That encounter snowballed into the book, which the author points out is the first book she has written while actually going through the subject matter she is covering. Just like with her online community, Shields hopes the book will be a conversation starter and open up dialogues about the issues that women over 40 face today. “We chase the fountain of youth, and all the while, we’re signalling to ourselves that right now, we’re not good enough. It’s so unfair, toxic, and unfortunately, the way our society is organised,” laments Shields.
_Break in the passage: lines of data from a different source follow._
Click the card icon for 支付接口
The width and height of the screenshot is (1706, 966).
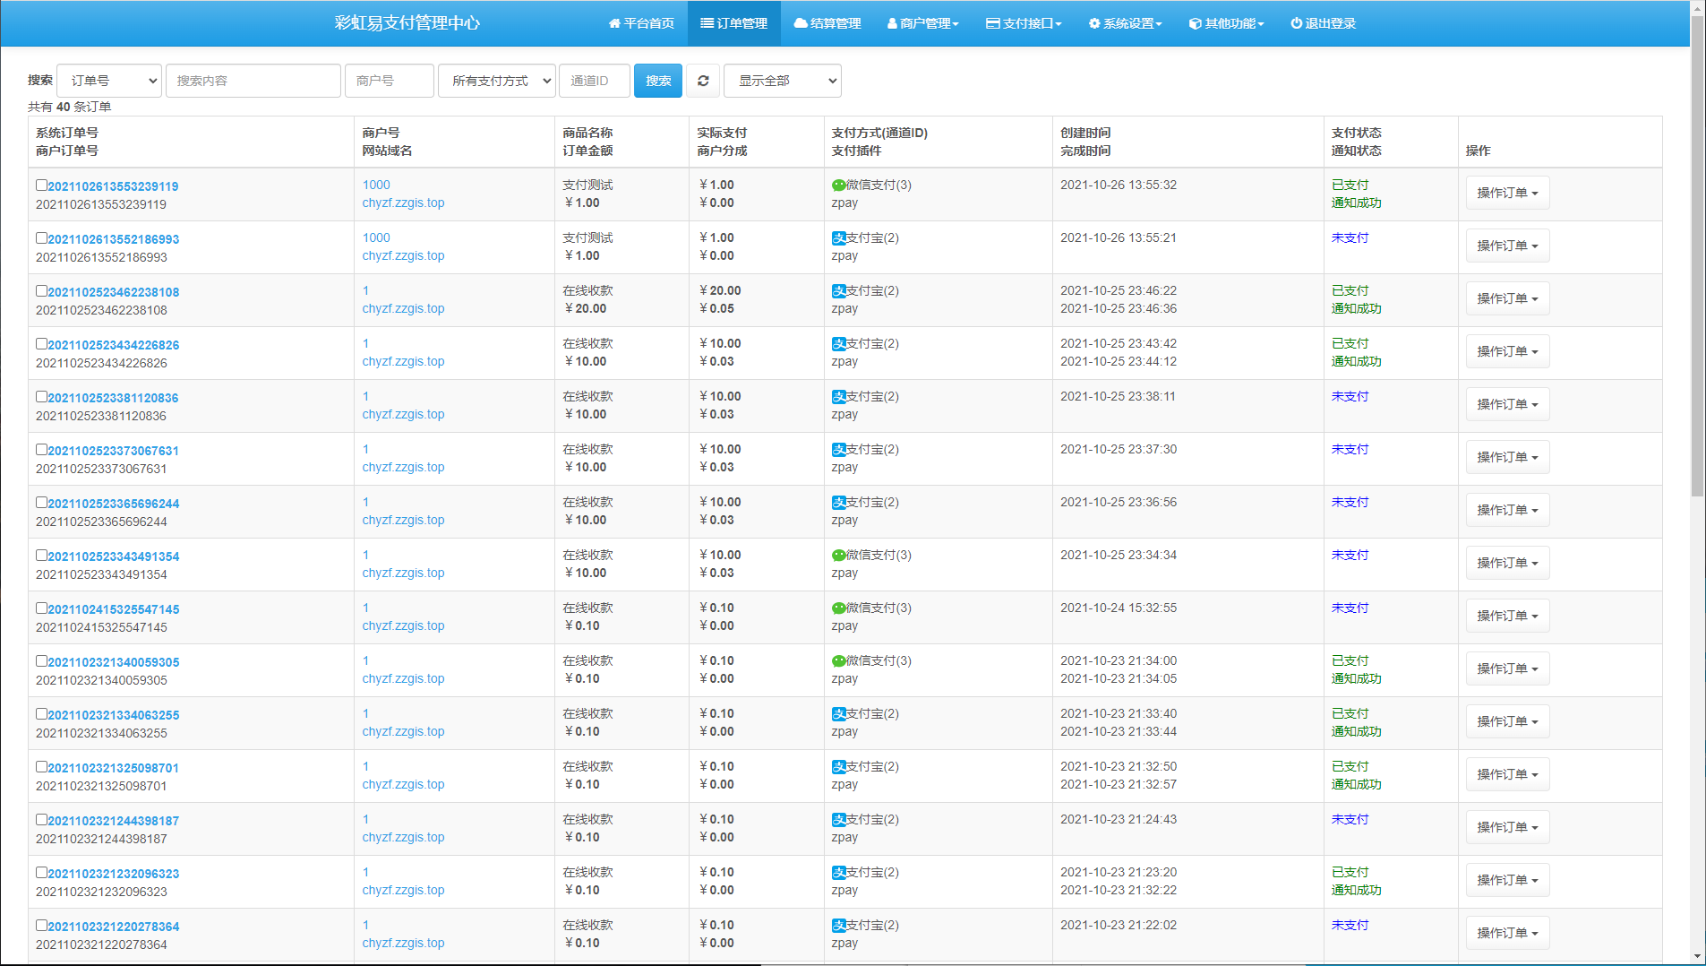tap(992, 23)
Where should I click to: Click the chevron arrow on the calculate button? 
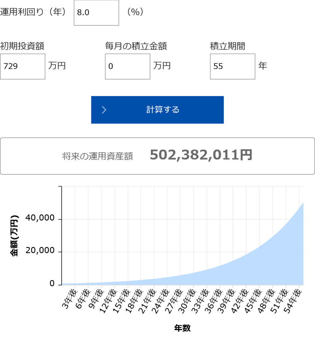click(x=104, y=110)
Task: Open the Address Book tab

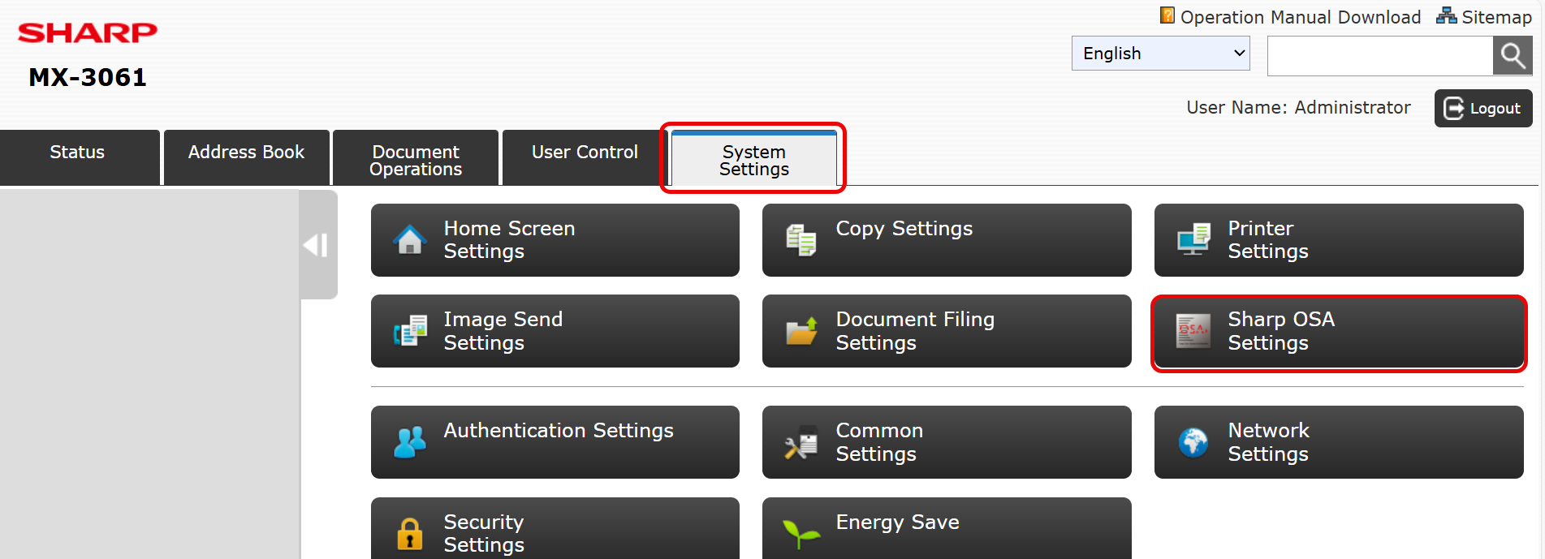Action: (x=246, y=153)
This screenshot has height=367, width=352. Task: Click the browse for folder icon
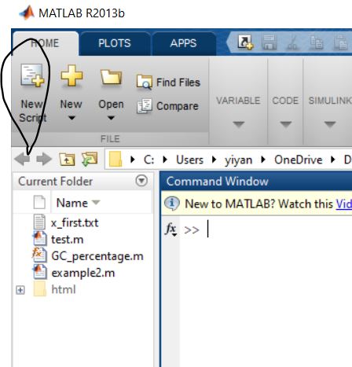coord(90,160)
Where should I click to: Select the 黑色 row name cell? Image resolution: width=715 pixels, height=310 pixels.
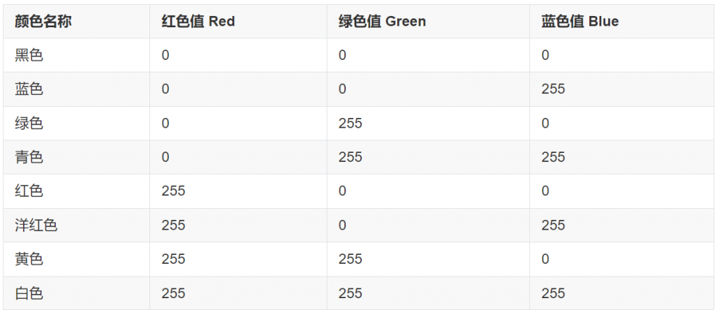point(29,55)
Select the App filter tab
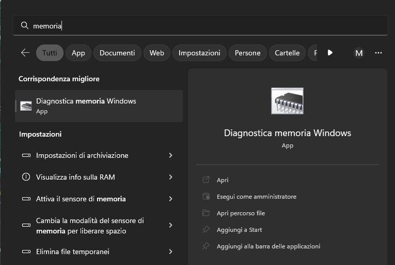The width and height of the screenshot is (395, 265). pos(78,53)
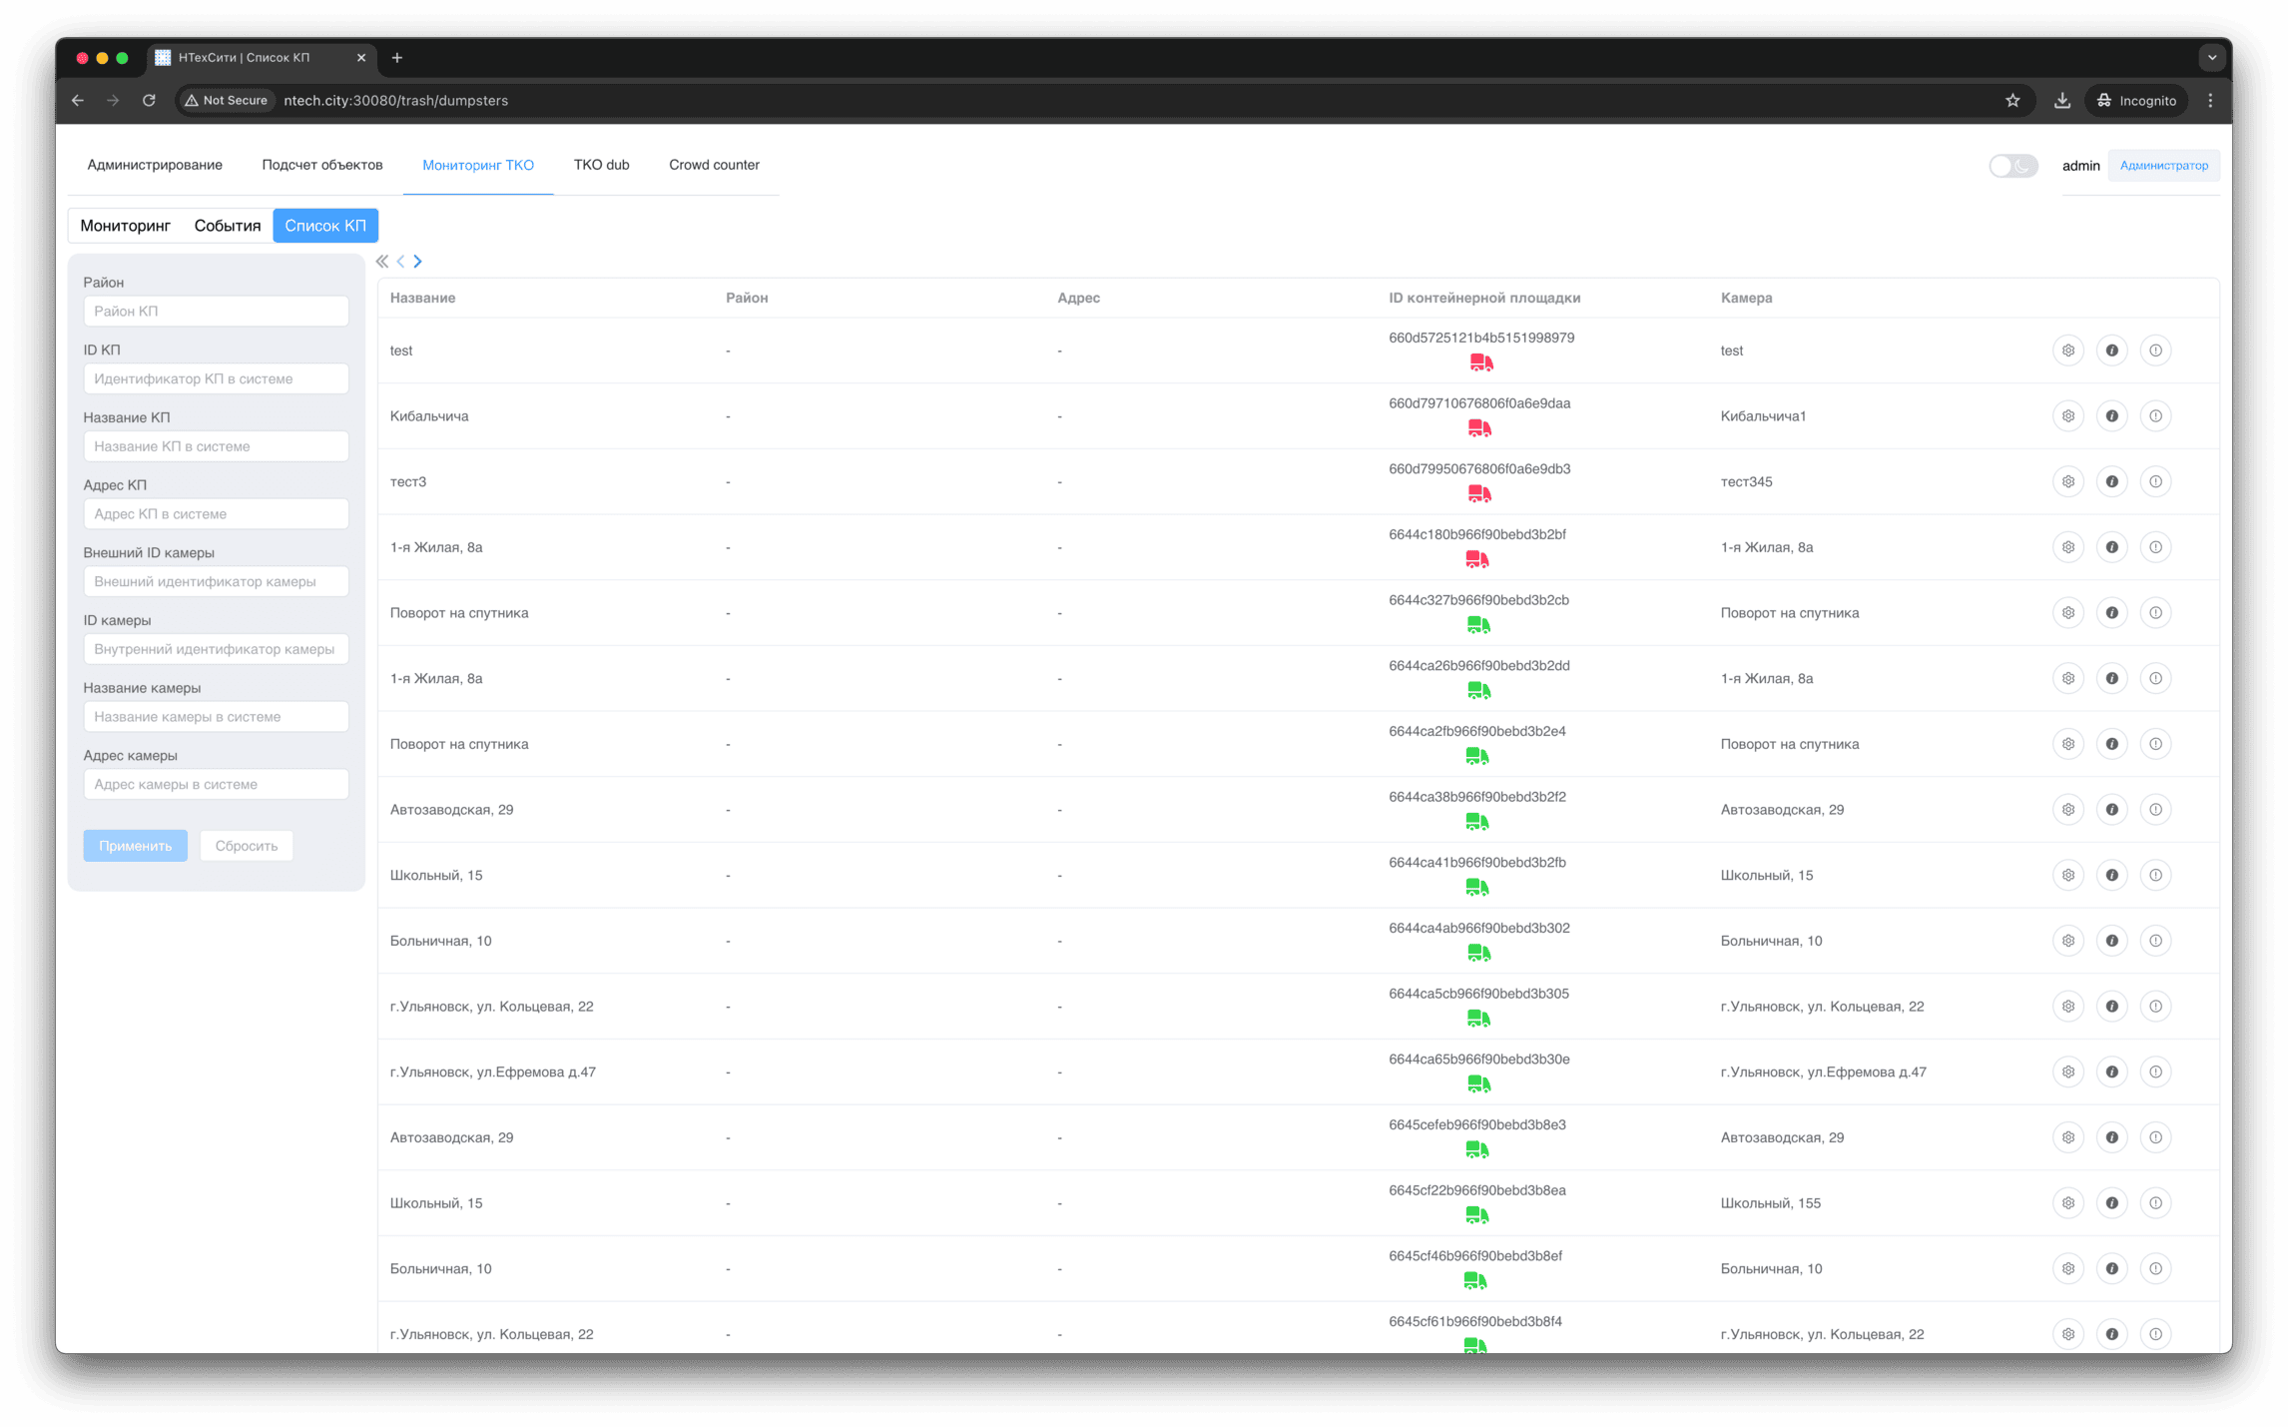Screen dimensions: 2288x1427
Task: Go to next page with right chevron
Action: coord(418,262)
Brooke Shields Is Not Allowed to Get Old will pull together elements of scientific research and reporting, along with the author’s own first-hand insights and experiences regarding age-related bias. It’s designed to help inspire women as they face major crossroads and questions in their lives. “This is just where we are,” says Shields matter-of-factly. “We need to band together and feel good about ourselves, rather than feel like we’re worthless now that our kids are gone. It’s just so interesting because this messaging is out there in the zeitgeist, now in a different way, you’re seeing it pop up everywhere. And for the first time in my life, I’m neither ahead of the curve nor too far behind it, I’m actually riding this one.”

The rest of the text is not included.